Intisari-Online.com – Coba Anda perhatikan, ada satu hal yang pasti disajikan dalam setiap acara perayaan atau syukuran secara tradisional.
Ya, nasi tumpeng sering kali menjadi hal yang utama untuk dihidangkan pada setiap acara perayaan atau syukuran di Indonesia, khususnya masyarakat Jawa.
Tidak hanya masalah menjadi utama yang dihidangkan, namun nasi tumpeng juga memiliki makna filosofis yang indah.
Nasi tumpeng sebagai bentuk representasi hubungan antara Tuhan dengan manusia dan manusia dengan sesamanya.

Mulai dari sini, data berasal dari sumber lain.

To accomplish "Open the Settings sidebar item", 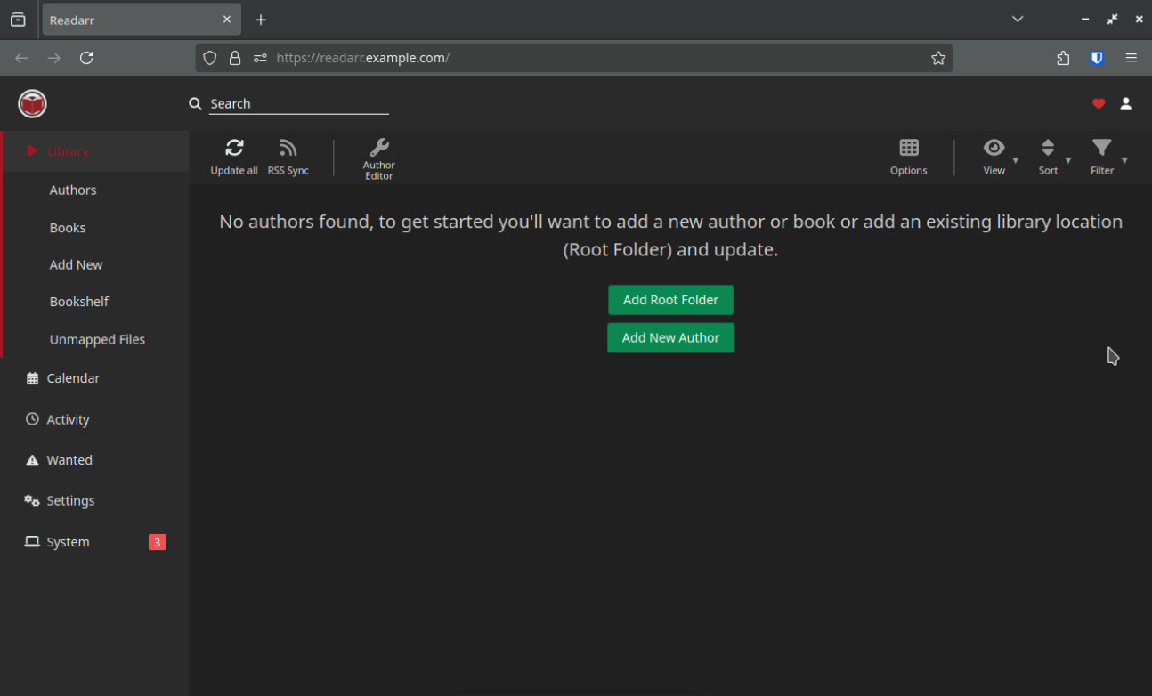I will click(70, 501).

Melansir kompas.com, Dr. Ari Prasetiyo, S.S., M.Si, pengajar Sastra Jawa di Universitas Indonesia, menjelaskan, “Dalam Kitab Tantupanggelaran (kitab dari zaman Majapahit) diceritakan saat Pulau Jawa terguncang.”
“Batara Guru dalam konsep Hindu memerintahkan membawa Puncak Mahameru di India untuk menstabilkan Pulau Jawa dan jadilah Gunung Semeru di Jawa Timur,” lanjutnya.

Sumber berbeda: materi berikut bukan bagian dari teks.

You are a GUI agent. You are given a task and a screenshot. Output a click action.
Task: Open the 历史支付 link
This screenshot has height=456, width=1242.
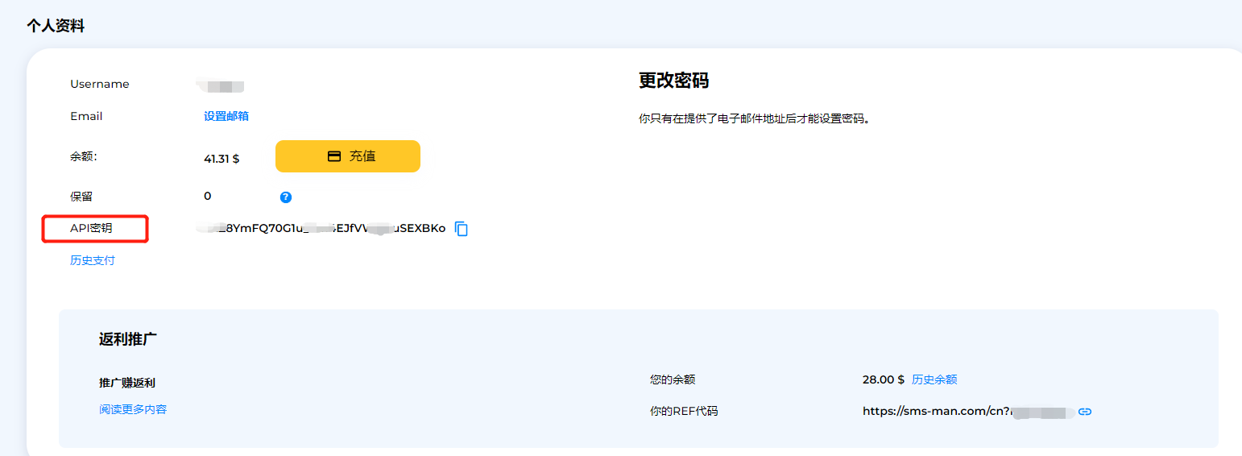coord(93,260)
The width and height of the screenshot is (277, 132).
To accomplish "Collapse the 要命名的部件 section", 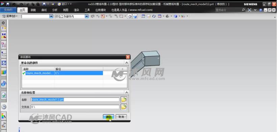I will click(x=126, y=63).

Menurut Ari, manusia memahami konsep Ketuhanan sebagai sesuatu yang besar dan tinggi serta berada di puncak.
Oleh karena itu, manusia juga percaya bahwa para dewa itu berada di Puncak Mahameru.
Maka, nasi tumpeng ini kemudian menjadi representasi dari puncak gunung atau konsep ketuhanan.
Demikianlah makna dari bentuk nasi tumpeng yang mengerucut dan menjulang tinggi (vertikal), sebagai lambang keagungan Tuhan Sang Maha Pencipta.
Setelah itu aneka lauk pauk dan sayuran diletakkan di sekeliling nasi tumpeng sebagai simbol isi alam, yang biasanya diletakkan secara horizontal.
Peletakan secara horizontal itu merupakan lambang hubungan manusia dengan sesamanya.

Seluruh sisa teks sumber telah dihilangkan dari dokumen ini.